In last week’s column, I noted that food was something we consume for sustenance but that it could be fun as well. Perhaps this is where Bittman and I disagree because I think the pleasurable and the serious can and should come together at the table and on the pages of a newspaper food section. If we preach to you the ills of drinking too much sugary soda or eating at McDonald’s, after a while you’ll find even the stock market listings way more entertaining. But if we offer recipes for making healthful drinks – kombucha, kefir, a (not kale, please!) smoothie – or tell you about a vendor at a farmers market who is selling local, sustainably raised alpaca and water buffalo meat (Look for Grant Wallace Farms at the Brookhaven Farmers Market on Saturdays and Grant Park Farmers Market on Sundays.), you just might be piqued enough to check it out. And those outside-the-comfort-zone experiences have the potential to change the way you shop, cook and eat, hopefully for your betterment and that of the food community in which you live.

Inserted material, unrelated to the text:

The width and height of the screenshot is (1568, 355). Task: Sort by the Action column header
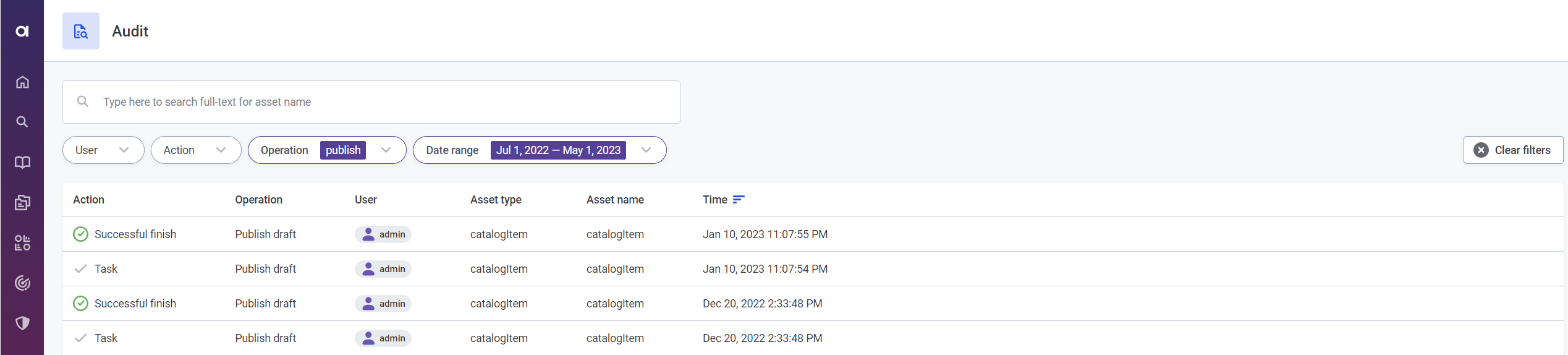[x=88, y=200]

Many of us are at a point where we question everything about food: What is safe to put in our mouths? Where does such-and-such restaurant source its vegetables, fish, poultry, beef and pork? Not that long ago, few people were asking those questions. Now, I periodically hear folks at the table next to me pepper their server with these same questions. Or I’ll run into other people who, like me, raise chickens in their backyard or are members of a community garden. Often, I learn that, like me, they are doing these activities not just because they are concerned about their health or the environment but also because they are pleasurable. The enjoyable and the serious can intersect.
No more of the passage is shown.